View Full Version : How to know which algo is used ?

November 4th, 2001, 04:08
You can find on the net how to resolve many algo (cryptographs works)

But how to know which algo is used in software or crackme (TMG crackmes) ? Do there exit tutorials ?



November 4th, 2001, 07:05
First of all, when you know it uses some kind of encryption, see if you can detect the encryption type, is it hashing, secret key, or public key alike. Then you can look at the encryption initialization constants, like SHA and MD5 is easy to detect as they have some constants like :

T1 0xd76aa478
T2 0xe8c7b756
T3 0x242070db

etc. Many other algorithm has similar tags known as initialization constants. If you cant find any of those, try looking at the source code of the most likely to be used algos. I have a small archive os assembly listenings of encryption algos, this way i can compare the assembly code pretty quick to determine the encryption used.
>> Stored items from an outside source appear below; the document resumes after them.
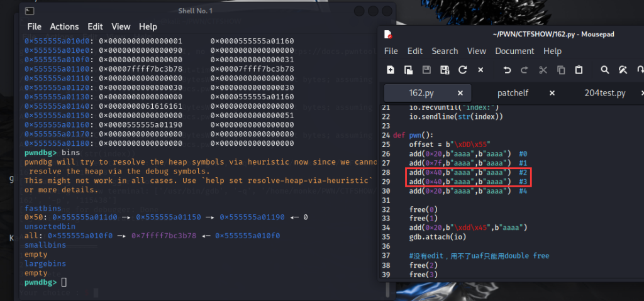Click the Open file icon in Mousepad toolbar
The image size is (644, 301).
[x=408, y=70]
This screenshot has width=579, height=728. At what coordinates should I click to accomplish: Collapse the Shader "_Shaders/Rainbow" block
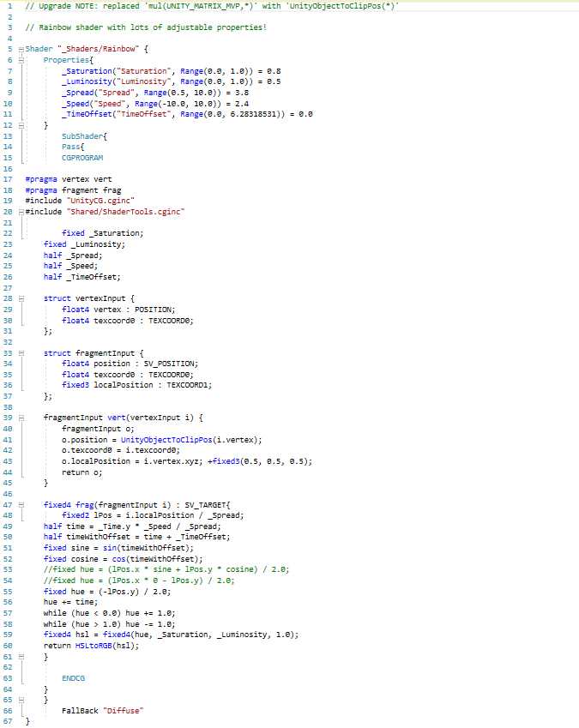pos(20,49)
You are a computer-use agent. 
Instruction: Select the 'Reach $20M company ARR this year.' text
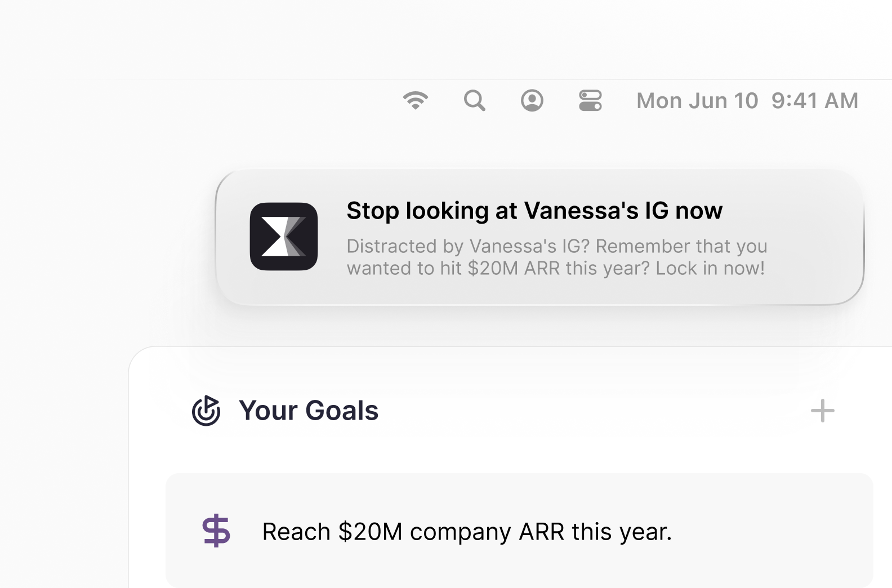(x=467, y=532)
But the question is not always to detect the encryption, its mainly a question about howto break it. You wont want to be factoring a large RSA, ElGamal or ECC. But for the hashing, small rsa's ( N <= 256bit max..) and secret key algos its definitely possible.
But be aware that some companies has simple proprietary encryption algoes designed inhouse, these are useually simple xor encryptions. Dont let that fool you, and happy cracking

November 4th, 2001, 11:12
I think i should post an example too, this is from MD5 used in a very popular CAD program.
Analysing the licensing system will lead you to the suspicion it uses some kind of encryption to generate and validate the keyfiles, actually it was simple since it contained names like NewUserHashFingerprint etc. So knowing it was a hashing algo was rather obvious, but determining the algo was done pretty quick too. Observe the assembly listenings below:

.text:5388C590 mov eax, [esp+arg_0]
.text:5388C594 xor ecx, ecx
.text:5388C596 mov [eax+14h], ecx
.text:5388C599 mov [eax+10h], ecx
.text:5388C59C mov dword ptr [eax], 67452301h
.text:5388C5A2 mov dword ptr [eax+4], 0EFCDAB89h
.text:5388C5A9 mov dword ptr [eax+8], 98BADCFEh
.text:5388C5B0 mov dword ptr [eax+0Ch], 10325476h
.text:5388C5B7 retn
.text:5388C5B7 sub_5388C590 endp

Now looking in md5.c we see this:
md5_init(md5_state_t *pms)
pms->count[0] = pms->count[1] = 0;
pms->abcd[0] = 0x67452301;
pms->abcd[1] = 0xefcdab89;
pms->abcd[2] = 0x98badcfe;
pms->abcd[3] = 0x10325476;

Pretty obvious huh?
Traceing further will also reveal the Tx constants.

When you see a call with a lot of ror, shr, mov, add, lea etc. juggeling with alot of numbers, you might want to look at it in ida and check out what it might be.

November 5th, 2001, 09:09
Hey MarcElBichon, the toughest part is identifying what algo is used. You have to know the algorithms especialy how they check valid signatures or how they decrypt. I wrote a paper on keygening tE!'s keygenme #2 which used RipeMD-160 hashing and RSA signature. When I started looking at it I had no idea what I was looking at, so I looked around and I found places where error messages are generated and I saw some string refs. for MIRACLE so I started looking into crypto algorithms, checked out tE! site, got some source codes looked them over and looked over the disassembly of the keygenme and started labeling founctions until I isolated the checking routines, then identifying them was a bit easier.

You just have to know how signature checks, initialization routines, decryption routines, etc, for different algorithms look like in assembly and that will make life much simpler.


November 16th, 2001, 09:50
hello all,

i know that something is using MD5 but how de hell do you start with reversing this??
thanks to this thread i could indentify the algo used but after this what do you do next?

i really could use some suggestions
I started searching for all info i can find about md5.

Thx Sphinx

November 16th, 2001, 10:46
Hello Sphinx !

Reversing MD5??? Well, do it and you'll be a very rich man.

If you know that MD5 is used, you must find out how.

It could be used like "Serial = MD5(UserName)+MD5(EMail)" or "If MD5(LicenseFile) = RSADecryptedValue then FileInfoOK else RegBadFile".

I suggest to set a breakpoint in the MD5 proc, when you reach it, do a "P RET" and set a breakpoint on the call to the procedure. So the next time you'll know which data is hashed by MD5. After that you can trace further and se which value is compared to the hash value. Few patches for the beginning or keygen to go further and your problem is solved.

Easy, isn't it?

November 17th, 2001, 07:13
Most MD5 implementations have 3 functions:

MD5Init - Initialize the MD5 hash variables
MD5Update - Update the MD5 hash against the data
MD5Finish - Translate the hash variables to a string (or was it 4 longs)

So you can rename the function names in IDA or something and it will make your job a whole lot easier.

November 20th, 2001, 03:56
hello again,

thanks for the replies now i know how to start I`m on my way now.